Scanning Models with Protect AI Guardian Using Python#
In today’s rapidly evolving AI landscape, ensuring the security and integrity of machine learning models has become paramount. Protect AI Guardian is a comprehensive AI model security platform that helps developers and organizations defend against unseen threats while innovating securely. Guardian offers cutting-edge scanners that can identify deserialization attacks, architectural backdoors, and runtime threats across 35+ different model formats, including PyTorch, TensorFlow, ONNX, and LLM-specific formats.
This tutorial will guide you through the process of scanning a model for vulnerabilities, biases, and security concerns using Protect AI Guardian’s Python SDK. By the end of this guide, you’ll understand how to:
Set up Guardian in your Dataiku Python environment
Load a model for scanning
Review the results of a model scan
Prerequisites#
Before starting this tutorial, ensure you have:
Protect AI Guardian account with API credentials
Python 3.9 or higher
A model ready for scanning (can be a 1st party or 3rd party model)

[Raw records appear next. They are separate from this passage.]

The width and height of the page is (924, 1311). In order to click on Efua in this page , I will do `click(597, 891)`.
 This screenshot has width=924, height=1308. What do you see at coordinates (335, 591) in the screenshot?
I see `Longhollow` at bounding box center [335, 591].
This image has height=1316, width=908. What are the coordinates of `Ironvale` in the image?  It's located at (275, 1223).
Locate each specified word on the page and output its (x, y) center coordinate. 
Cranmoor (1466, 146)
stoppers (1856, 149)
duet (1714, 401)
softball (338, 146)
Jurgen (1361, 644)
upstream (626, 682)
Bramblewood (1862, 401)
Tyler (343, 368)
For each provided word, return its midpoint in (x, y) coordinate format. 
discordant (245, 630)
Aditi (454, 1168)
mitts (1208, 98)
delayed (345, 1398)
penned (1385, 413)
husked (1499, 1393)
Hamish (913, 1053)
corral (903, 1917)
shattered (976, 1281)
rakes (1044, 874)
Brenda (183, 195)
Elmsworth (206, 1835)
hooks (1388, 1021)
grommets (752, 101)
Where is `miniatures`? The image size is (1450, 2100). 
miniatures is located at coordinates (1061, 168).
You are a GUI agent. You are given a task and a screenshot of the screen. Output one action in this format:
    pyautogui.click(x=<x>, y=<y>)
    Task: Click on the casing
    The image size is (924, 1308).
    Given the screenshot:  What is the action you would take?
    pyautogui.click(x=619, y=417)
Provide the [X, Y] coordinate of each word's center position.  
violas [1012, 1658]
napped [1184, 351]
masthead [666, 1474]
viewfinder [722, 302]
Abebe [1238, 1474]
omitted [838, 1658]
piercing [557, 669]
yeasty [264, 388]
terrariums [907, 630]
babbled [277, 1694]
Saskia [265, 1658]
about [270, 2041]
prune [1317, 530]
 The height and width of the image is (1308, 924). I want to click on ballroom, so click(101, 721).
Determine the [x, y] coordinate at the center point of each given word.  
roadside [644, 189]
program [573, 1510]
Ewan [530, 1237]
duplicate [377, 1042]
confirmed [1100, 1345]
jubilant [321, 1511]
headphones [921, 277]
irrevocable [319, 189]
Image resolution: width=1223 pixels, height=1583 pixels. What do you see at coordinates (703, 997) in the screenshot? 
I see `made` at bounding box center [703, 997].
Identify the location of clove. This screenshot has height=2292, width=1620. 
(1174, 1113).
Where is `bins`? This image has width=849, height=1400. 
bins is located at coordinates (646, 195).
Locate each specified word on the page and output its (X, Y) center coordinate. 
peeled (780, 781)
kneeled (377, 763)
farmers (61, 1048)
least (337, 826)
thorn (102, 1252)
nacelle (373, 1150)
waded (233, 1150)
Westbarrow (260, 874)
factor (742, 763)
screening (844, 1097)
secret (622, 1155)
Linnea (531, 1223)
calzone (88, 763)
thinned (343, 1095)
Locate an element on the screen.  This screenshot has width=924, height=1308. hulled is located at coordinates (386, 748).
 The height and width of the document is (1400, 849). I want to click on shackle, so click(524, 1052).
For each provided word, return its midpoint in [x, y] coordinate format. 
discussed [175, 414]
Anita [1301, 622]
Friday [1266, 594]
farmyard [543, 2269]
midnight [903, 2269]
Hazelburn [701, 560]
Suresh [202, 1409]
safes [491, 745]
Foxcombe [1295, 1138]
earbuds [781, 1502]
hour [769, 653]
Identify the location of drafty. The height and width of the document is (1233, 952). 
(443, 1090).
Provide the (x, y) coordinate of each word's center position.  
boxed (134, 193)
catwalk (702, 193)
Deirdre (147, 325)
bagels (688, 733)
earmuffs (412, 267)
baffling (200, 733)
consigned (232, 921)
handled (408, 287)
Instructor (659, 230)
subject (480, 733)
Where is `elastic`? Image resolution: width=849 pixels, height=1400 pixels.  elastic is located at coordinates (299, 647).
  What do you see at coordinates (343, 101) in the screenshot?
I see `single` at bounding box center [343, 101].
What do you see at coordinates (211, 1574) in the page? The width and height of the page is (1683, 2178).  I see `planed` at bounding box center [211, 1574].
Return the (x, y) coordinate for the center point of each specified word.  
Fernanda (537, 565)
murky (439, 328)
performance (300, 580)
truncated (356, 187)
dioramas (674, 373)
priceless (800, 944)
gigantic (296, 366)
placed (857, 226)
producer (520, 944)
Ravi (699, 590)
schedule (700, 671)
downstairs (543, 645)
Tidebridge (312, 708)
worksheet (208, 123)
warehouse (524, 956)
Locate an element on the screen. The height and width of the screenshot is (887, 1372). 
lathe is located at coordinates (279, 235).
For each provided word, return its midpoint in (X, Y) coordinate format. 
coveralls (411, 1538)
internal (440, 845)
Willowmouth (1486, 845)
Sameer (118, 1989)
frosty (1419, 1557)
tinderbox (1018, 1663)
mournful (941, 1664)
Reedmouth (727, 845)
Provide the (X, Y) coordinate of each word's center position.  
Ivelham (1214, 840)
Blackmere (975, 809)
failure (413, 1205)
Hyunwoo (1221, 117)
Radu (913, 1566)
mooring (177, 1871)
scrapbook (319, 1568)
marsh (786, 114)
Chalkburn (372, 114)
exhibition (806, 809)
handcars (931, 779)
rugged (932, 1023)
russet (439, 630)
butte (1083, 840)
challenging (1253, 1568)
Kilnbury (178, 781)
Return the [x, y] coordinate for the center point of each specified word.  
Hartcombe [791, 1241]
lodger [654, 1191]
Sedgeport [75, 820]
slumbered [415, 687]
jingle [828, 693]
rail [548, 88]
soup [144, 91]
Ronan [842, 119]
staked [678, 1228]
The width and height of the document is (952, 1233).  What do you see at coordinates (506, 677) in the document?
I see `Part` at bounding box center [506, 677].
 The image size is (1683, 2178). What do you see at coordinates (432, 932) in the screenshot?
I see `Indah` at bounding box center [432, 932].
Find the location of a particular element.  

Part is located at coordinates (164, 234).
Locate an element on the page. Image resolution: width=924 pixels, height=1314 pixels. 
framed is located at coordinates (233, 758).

A code environment with the following packages:
guardian-client
Step 1: Setting up the environment and session#
Let’s start by importing the necessary libraries and configuring our environment:
from guardian_client import GuardianAPIClient
import requests
import json
import time
# Initialize Guardian with your credentials
# Note: Store these securely, preferably as environment variables
CLIENT_ID = 'your-client-id-here'
CLIENT_SECRET = 'your-client-secret-here'
SCANNER_ENDPOINT = 'your-guardian-endpoint-here'
def get_auth_token():
"""
Obtains an authentication token from the Guardian API.
"""
print("🔑 Obtaining authentication token...")
url = f"{SCANNER_ENDPOINT}/v1/auth/client_auth/token"
payload = {
"client_id": CLIENT_ID,
"client_secret": CLIENT_SECRET,
"grant_type": "client_credentials",
}
headers = {"Content-Type": "application/json"}
try:
response = requests.post(url, headers=headers, json=payload)
response.raise_for_status() # Raises an exception for bad status codes (4xx or 5xx)
token = response.json().get("access_token")
if not token:
raise ValueError("Access token not found in the response.")
print("✅ Authentication successful.")
return token
except (requests.RequestException, ValueError) as e:
print(f"❌ Failed to obtain authentication token: {e}")
exit(1)
auth_token = get_auth_token()
Step 2: Submit the model to scan#
Now, we will submit the model to be scanned:
scan_url = f"{SCANNER_ENDPOINT}/v1/scans"
scan_headers = {
"accept": "application/json",
"content-type": "application/json",
"Authorization": f"Bearer {auth_token}"
}
scan_data = {
"scope": "PRIVATE",
"model_uri": "your-model-location"
}
try:
print("🔄 Submitting scan request...")
scan_response = requests.post(scan_url, headers=scan_headers, json=scan_data, timeout=30)
scan_response.raise_for_status()
scan_result = scan_response.json()
print("Scan submission response:")
print(json.dumps(scan_result, indent=4))
scan_id = scan_result.get("uuid")
if not scan_id:
print("❌ Failed to extract scan ID from submission response.")
exit(1)
print(f"✅ Scan submitted successfully with ID: {scan_id}")
except requests.exceptions.RequestException as e:
print(f"❌ Failed to submit scan request: {e}")
exit(1)
You can expect a response similar to this:

Figure 1 – Model scan submission response#
Step 3: Poll for status and return the scan results#
After you submit the model for scanning, there will be a short delay while the results are processed. We use polling to check for and retrieve the results once they are available:
print("⏳ Polling scan status...")
status_url = f"{scan_url}/{scan_id}"
final_status_response = {}
while True:
try:
status_response = requests.get(status_url, headers=scan_headers, timeout=30)
status_response.raise_for_status()
status_data = status_response.json()
status = status_data.get("aggregate_eval_outcome")
if status and status != "PENDING":
print(f"🏁 Scan completed with status: {status}")
final_status_response = status_data
break
print("Scan Running...")
time.sleep(5) # Wait for 5 seconds before the next check
except requests.exceptions.RequestException as e:
print(f"❌ Failed to get status update: {e}")
exit(1)
print("\nFinal Scan Results")
print(json.dumps(final_status_response, indent=4))
You can expect results in a similar format. The model we used is flagged as a FAIL because it does not use an approved file format:

Figure 2 – Model scan results#
Conclusion#
Based on Guardian’s findings, you will want to implement mitigation strategies (beyond the scope of this tutorial). This tutorial demonstrated how to integrate Protect AI Guardian into your ML workflow to scan models for security vulnerabilities, biases, and other concerns. Guardian’s comprehensive scanning capabilities help identify threats across deserialization attacks, architectural backdoors, and runtime vulnerabilities.